The KD, thus, obtained from fitting Eq. 1 to experimental data shows a strong dependence on temperature. At 43 and 70 °C, KD is determined to be 3.91 and 2.15 μM, respectively, which correspond to relatively strong molecular interaction between AVP and spiegelmer. At 37 °C, the dissociation constant exhibits a minimum at 1.14 μM, representing the maximum binding strength condition. This value of KD at 37 °C is about 100 times that reported from solution-based measurements,9 which could be attributed to the effects of the spiegelmer being tethered to the surface.11, 12 For example, inefficient receptor orientation and steric hindrance might have affected the affinity of the interaction. Based on knowledge of the equilibrium dissociation constant, the Gibbs free energy (ΔG) can be calculated from Eq. 2. From 37 to 43 °C, ΔG decreases from 35.3 to 32.7 kJ · mol−1, which reflects a decrease in thermodynamic stability with increasing temperature within this range. This is expected as tightly forming complexes are stable and generally more thermodynamically favorable.13 These results suggest that local folding events occur in the aptamer secondary structure to form a well-suited binding pocket for AVP, otherwise known as induced-fitting.14 Interestingly, the Gibbs free energy increases to 37.2 kJ · mol−1 at 70 °C, which implies an additional thermodynamically stable complex configuration. Although the higher ΔG at 70 °C would suggest a more favorable binding condition than at 37 °C, we recognize that this is only due to increased kinetic energy (i.e., elevated temperature contribution) input rather than actually tighter binding interaction.

Due to the tendency for typical molecular binding interactions to dissociate at such elevated temperatures, a strong AVP-spiegelmer binding at 70 °C was not expected initially (see Figures 34). At 70 °C, KD and ΔG were similar, respectively,2.15 μM and 37.2 kJ · mol−1, to their values at lower temperatures, such as 37 °C (KD and ΔG: 1.14 μM and 35.3 kJ · mol−1). This indicates a second conformational structure where dissociation is unfavorable, given the positive ΔG. At such elevated temperatures, we conjecture that binding likely involves thermodynamically driven ligand-dependent rearrangement of the spiegelmer’s three dimensional structure, as well as increased physical contact between AVP and spiegelmer due to higher kinetic energy. The later phenomenon likely contributes only a secondary role in AVP-spiegelmer binding at 70 °C, since dissociation still occurs at other elevated temperature setpoints. Resolution of this phenomenon calls for detailed structural studies (e.g., using circular dichroism experiments) and is a potential topic for future research.

CONCLUSION

To conclude, we characterized temperature-dependent biomolecular binding utilizing a microfabricated chip with biomolecule functionalized surfaces coupled to MALDI-MS. As a proof-of-concept, we observed the thermally dependent binding properties of vasopressin with its spiegelmer.
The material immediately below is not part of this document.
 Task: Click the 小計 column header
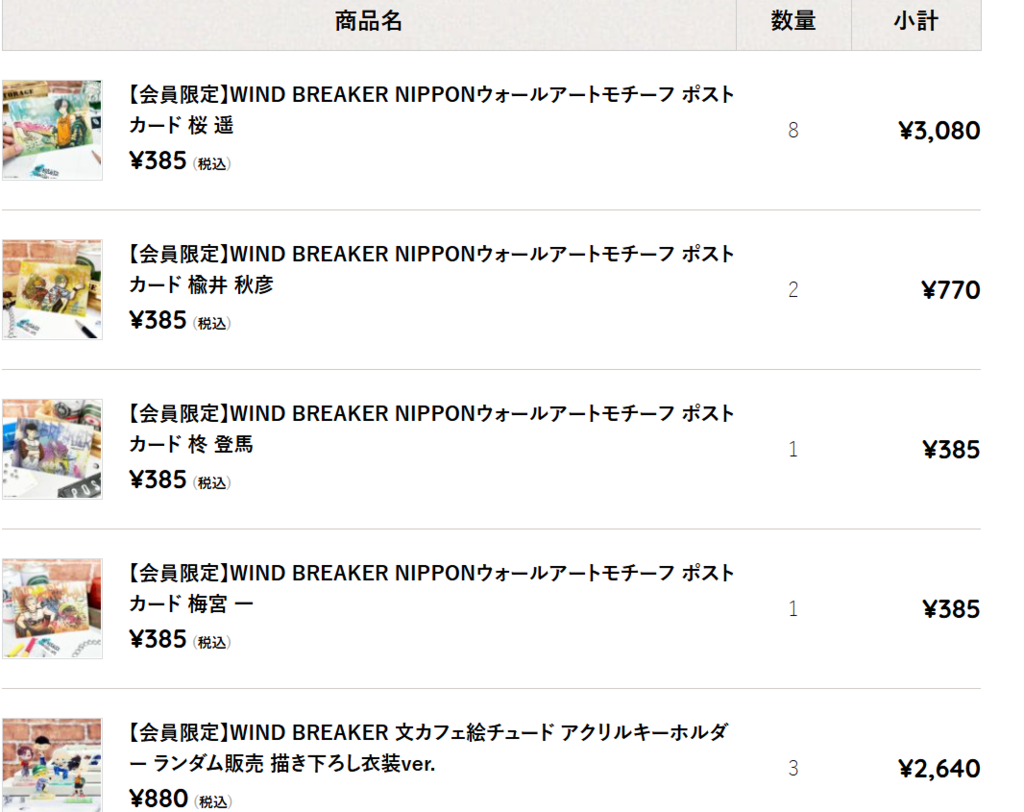pyautogui.click(x=916, y=21)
A melting curve was obtained, revealing temperature zones of either strong (36–45 °C) or weak interaction (25–33 °C and 50–65 °C). Of interest was measured binding at 70 °C, which possibly is due to formation of a secondary binding structure in the spiegelmer sequence. Moreover, calculated values for ΔG suggested an induced-fit model possibly governs this interaction. These results demonstrate that our method can be used as a powerful tool for label-free characterization of temperature-dependent binding, which is important for practical applications such as biosensors, drug development, and biomolecular purification.

ACKNOWLEDGMENTS

We gratefully acknowledge financial support from the National Science Foundation (CBET-0693274, CBET 0854030, and EIA-0324845), the National Institutes of Health (RR025816-02 and CA147925-01), and the Alternatives Research and Development Foundation.